APK2105C Chapter 4: Cell Membrane Transport Flashcards

These flashcards cover the vocabulary and key concepts of cell membrane transport from APK2105C Chapter 4, including driving forces, types of passive and active transport, osmosis, tonicity, and vesicular transport.

Passive Transport

Spontaneous movement of molecules across a membrane from high to low energy (down the electrochemical gradient) without the requirement of ATP.

Active Transport

Movement of molecules in a preferred direction or against their gradient that requires the use of ATP; includes primary and secondary active transport.

Chemical Driving Force

A force where the rate of transport depends on the size of the concentration gradient across the membrane.

Electrical Driving Force

A force that affects charged particles (ions) only, based on the principle that opposites attract and likes repel.

Membrane Potential ($V_m$)

The difference in electrical potential across the plasma membrane, where the sign is determined by the net charge inside the cell.

Electrochemical Driving Force

The total force acting on an ion, which is the sum of the chemical and electrical driving forces.

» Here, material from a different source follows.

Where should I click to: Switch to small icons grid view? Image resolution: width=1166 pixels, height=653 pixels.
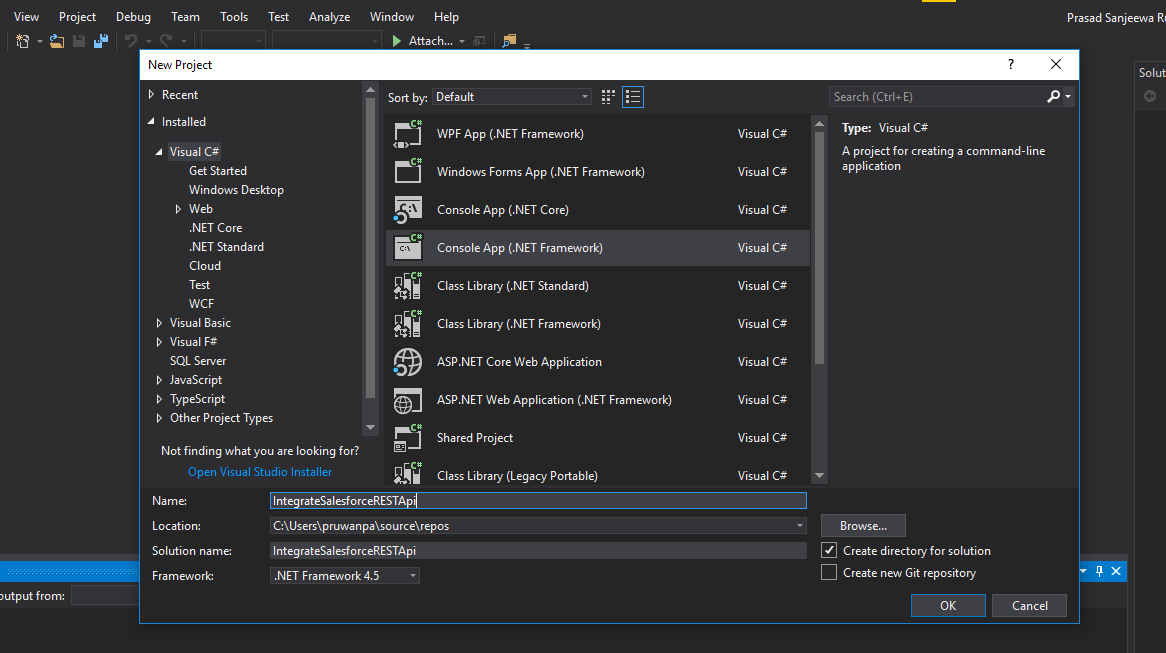608,97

Equilibrium Potential ($E_X$)

The membrane potential at which the electrical driving force exactly opposes and balances the chemical driving force, resulting in no net movement of the ion.

$$E_{Na}$$

The equilibrium potential for Sodium, which is $+60\,mV$.

$$E_K$$

The equilibrium potential for Potassium, which is $-94\,mV$.

Net Flux

The rate of transport or the overall movement of molecules across a membrane.

Simple Diffusion

The spontaneous transport of molecules across the plasma membrane influenced by the magnitude of the driving force, surface area, and membrane permeability.

Facilitated Diffusion

Passive transport requiring a transmembrane protein carrier where the gradient dictates net flux and the system can reach saturation.

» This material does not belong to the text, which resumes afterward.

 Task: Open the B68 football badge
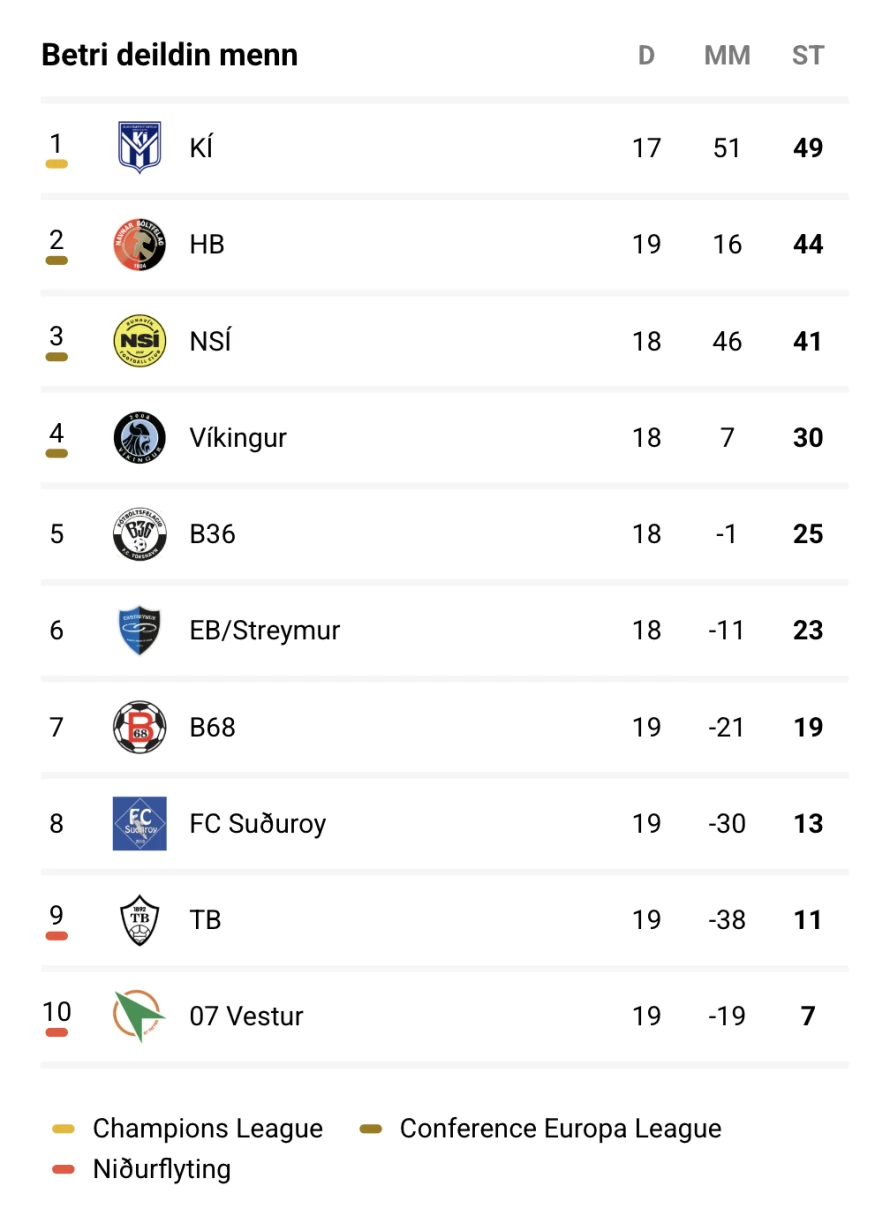click(x=139, y=727)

Diffusion Through Channels

Passive transport through transmembrane proteins such as aquaporins and ion channels that can be regulated to be open or closed.

Primary Active Transport

Transport where ATP is used directly, and the pumps act as both carriers and ATPase enzymes to hydrolyze ATP.

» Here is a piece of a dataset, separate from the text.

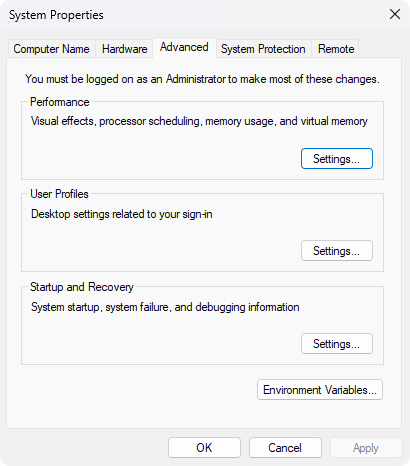The width and height of the screenshot is (410, 466).
Task: Confirm changes with the OK button
Action: 204,448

Secondary Active Transport

Transport powered by an electrochemical gradient previously created by primary active transport, such as sodium-linked glucose transport.

Cotransport

A form of secondary active transport where two substances move in the same direction across the membrane.

Countertransport

A form of secondary active transport where two substances move in opposite directions, such as the sodium-proton exchange.

Osmosis

The passive flow of water across a membrane down its own concentration gradient, which is unaffected by membrane potential ($V_m$).

Osmolarity

The total solute particle concentration of a solution, where $1\,Mole$ of solute equals $1\,Osmolar\ (Osm)$, and particles that dissociate increase this value.

Iso-osmotic

Two solutions that have an equal total concentration of permeant and impermeant solutes ($300\,mOsm$).

Hyperosmotic

A solution whose total concentration of solutes is higher ($>300\,mOsm$) than another solution.

Hypo-osmotic

A solution whose total concentration of solutes is lower ($<300\,mOsm$) than another solution.

Osmotic Pressure ($\pi$)

An expression of total solute concentration where water moves up the pressure gradient (from low to high osmotic pressure).

Tonicity

The concentration of impermeant solutes relative to the intracellular fluid, which determines whether a cell will shrink or swell.

Isotonic

A solution containing a concentration of impermeant solutes equal to the intracellular fluid ($300\,mOsm$).

Hypotonic

A solution with a lower concentration of impermeant solutes than the intracellular fluid ($<300\,mOsm$), causing the cell to swell.

Hypertonic

A solution with a higher concentration of impermeant solutes than the intracellular fluid ($>300\,mOsm$), causing the cell to shrink.

Endocytosis

The process of bringing molecules from the extracellular fluid into the cell via the formation of an endosome.

Phagocytosis

A specific type of endocytosis where a cell membrane engulfs a particle to form a phagosome.

Pinocytosis

A non-specific form of endocytosis where the cell takes in dissolved molecules from the extracellular fluid.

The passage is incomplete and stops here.